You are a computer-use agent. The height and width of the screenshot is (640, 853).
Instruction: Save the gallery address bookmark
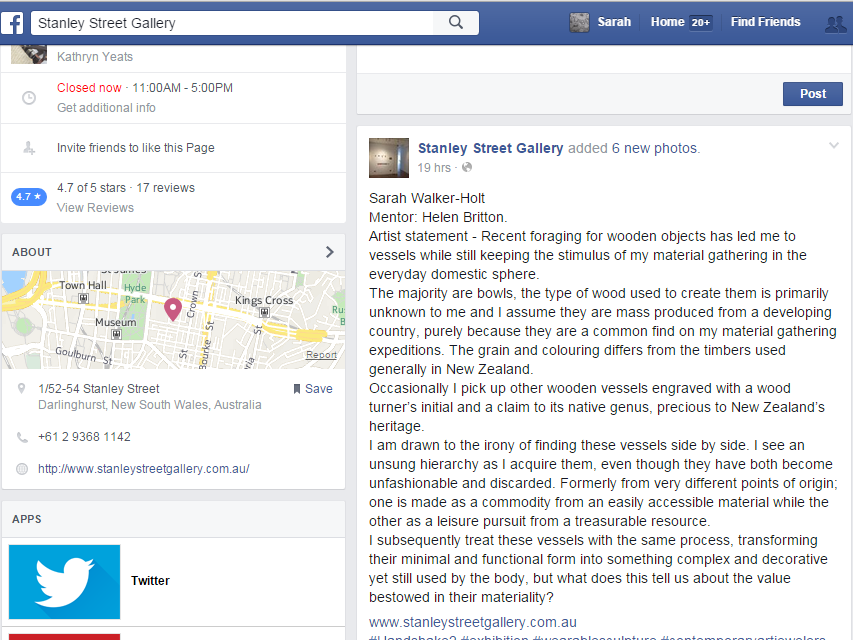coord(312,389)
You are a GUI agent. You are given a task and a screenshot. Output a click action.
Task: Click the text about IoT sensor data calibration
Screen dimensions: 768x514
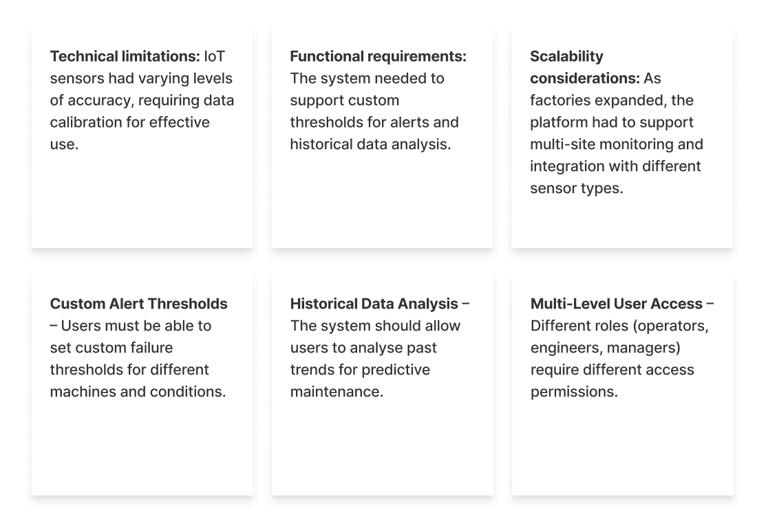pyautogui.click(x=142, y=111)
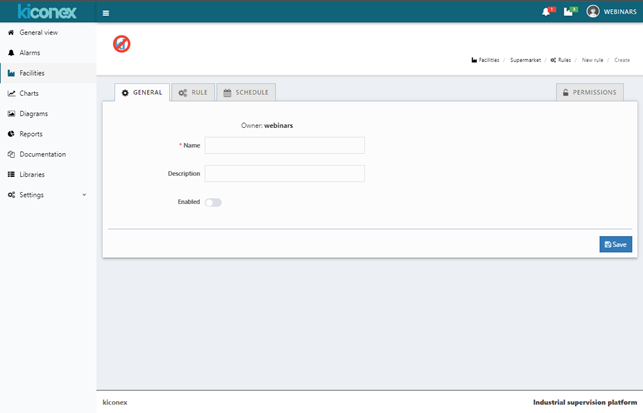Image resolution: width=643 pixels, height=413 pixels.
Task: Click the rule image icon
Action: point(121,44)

...

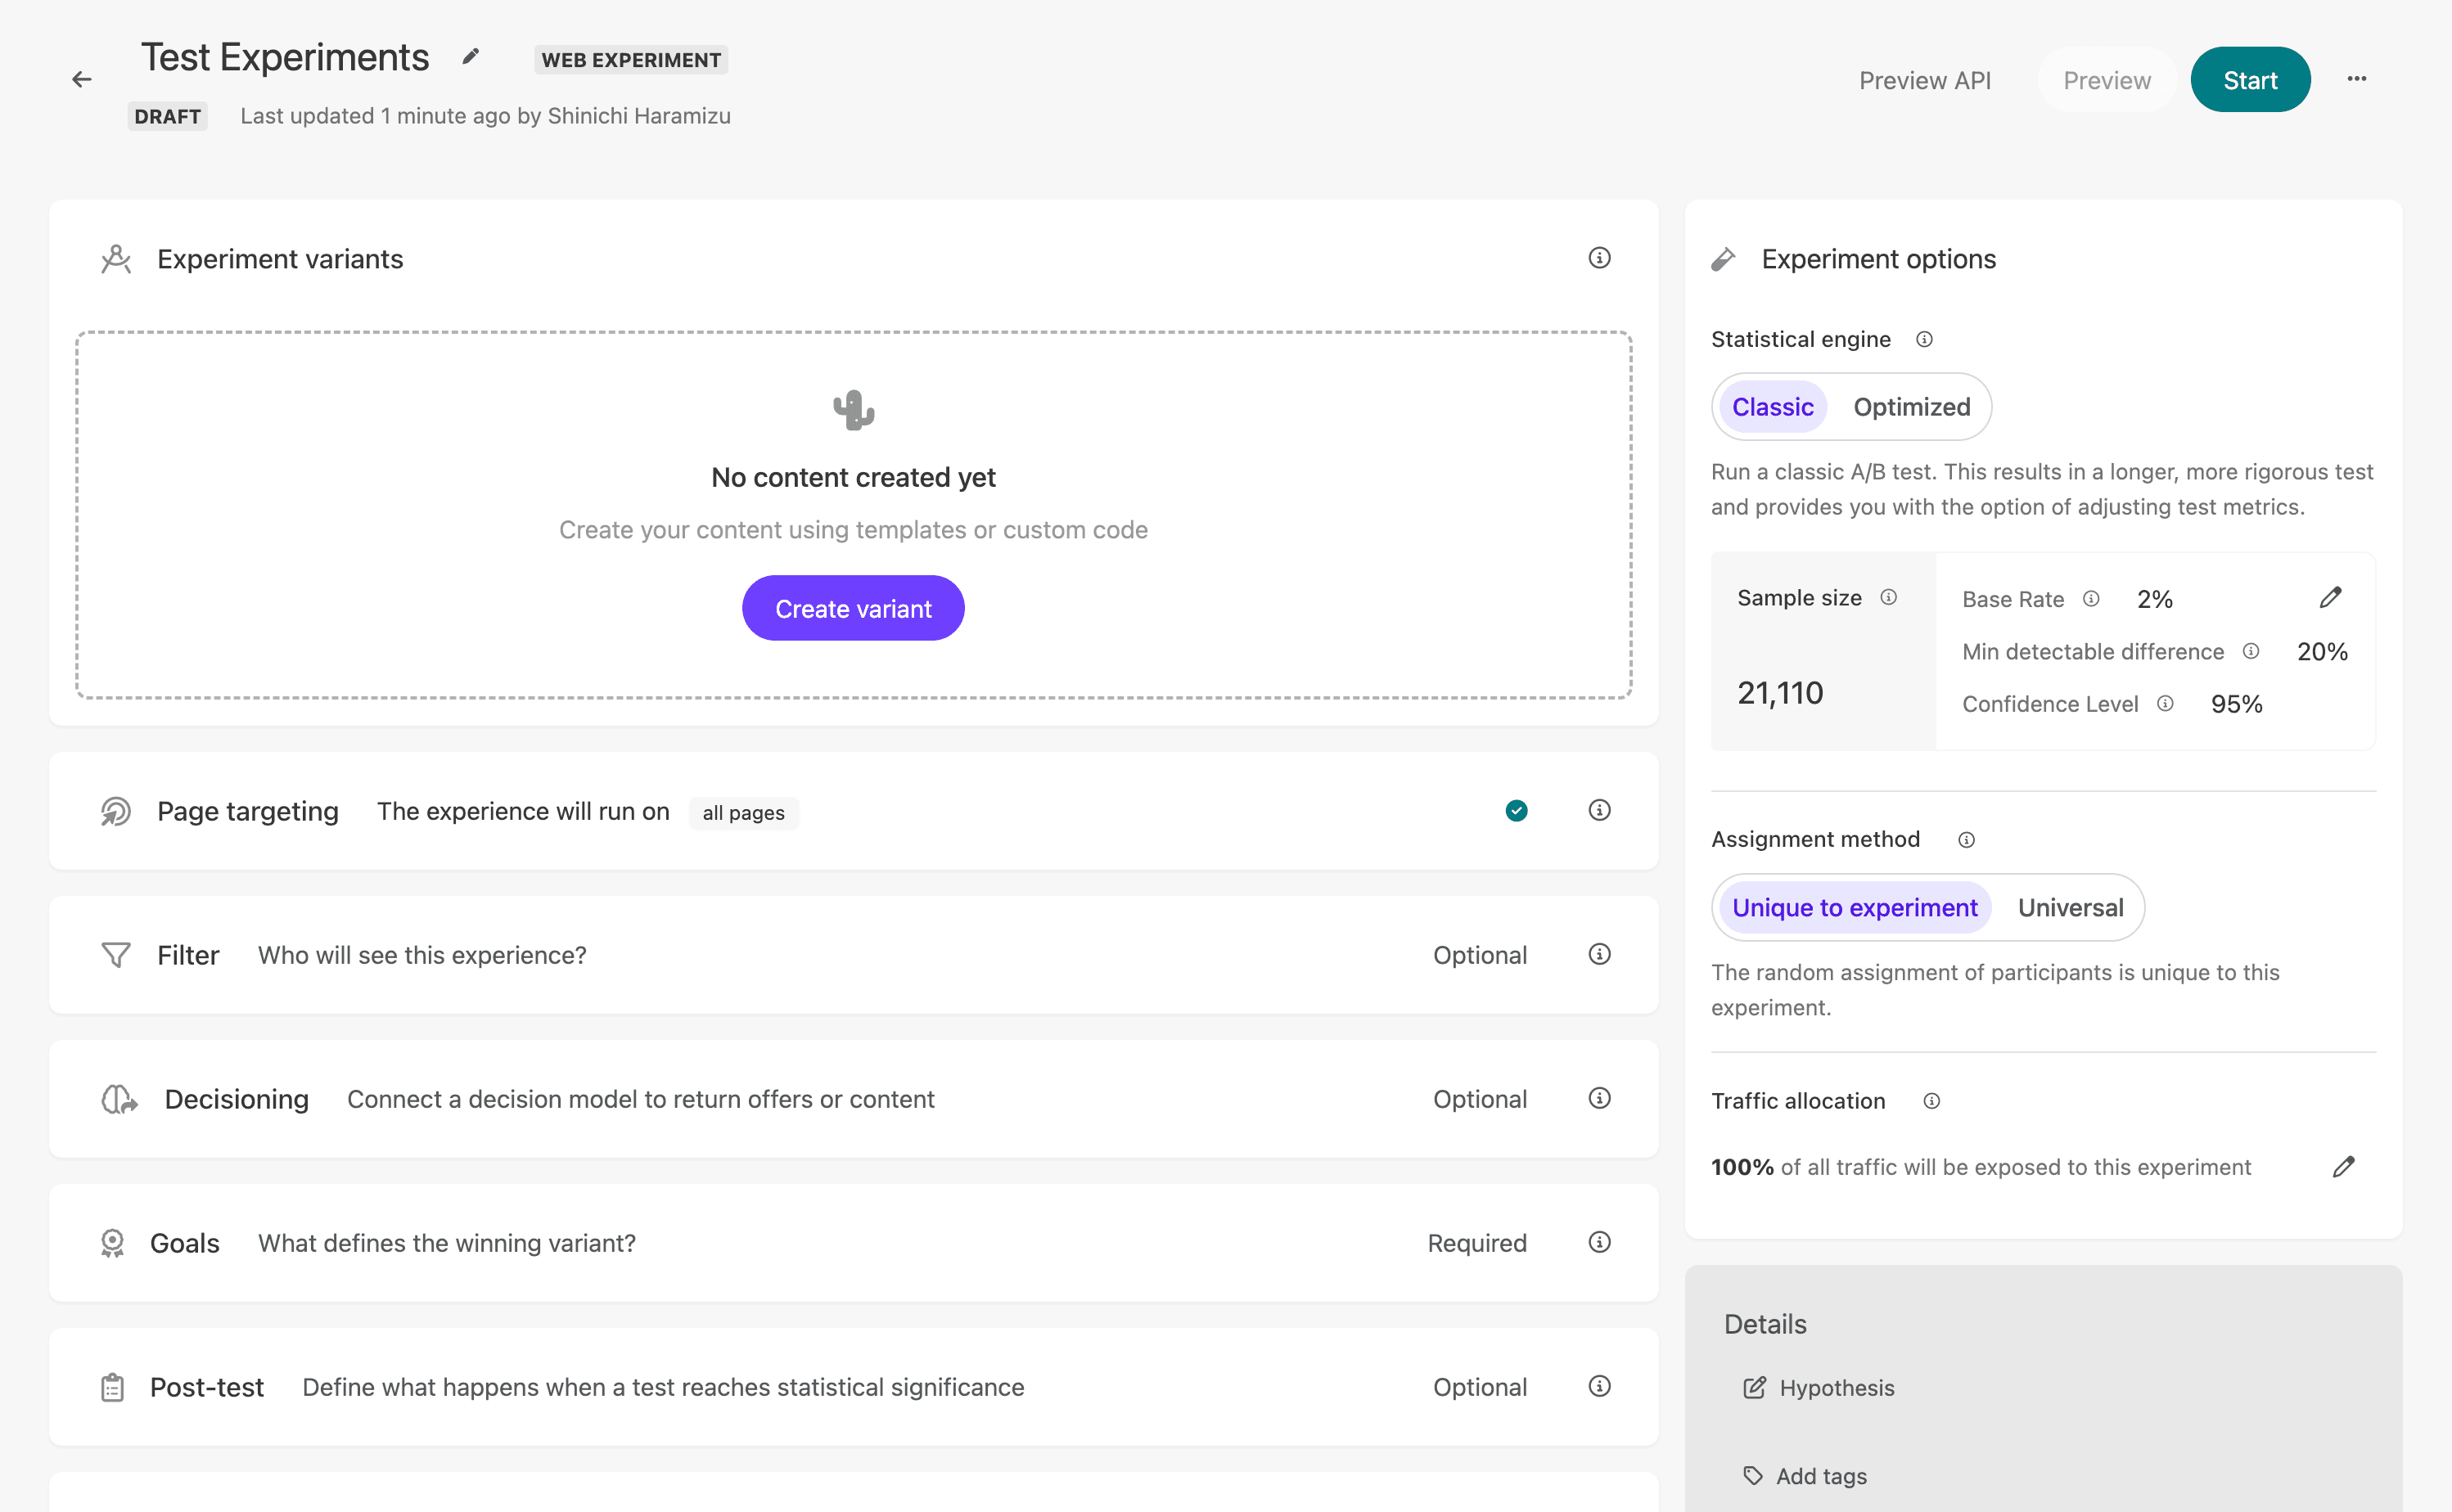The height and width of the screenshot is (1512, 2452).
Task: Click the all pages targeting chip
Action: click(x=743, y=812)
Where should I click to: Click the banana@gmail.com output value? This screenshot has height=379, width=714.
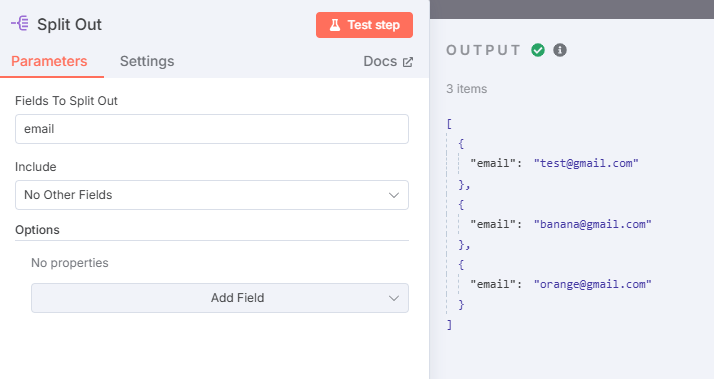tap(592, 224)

PROMPT: Set out the entries as a numbered list, starting at the line that contains "The height and width of the screenshot is (1512, 2452)." and ending at the line that contains "tap(592, 224)", with both of those lines included. Omit blank lines and leave the pictures out.

FULL ANSWER:
1. The height and width of the screenshot is (1512, 2452).
2. Task: Click the all pages targeting chip
3. Action: click(x=743, y=812)
4. Where should I click to: Click the banana@gmail.com output value? This screenshot has height=379, width=714.
5. tap(592, 224)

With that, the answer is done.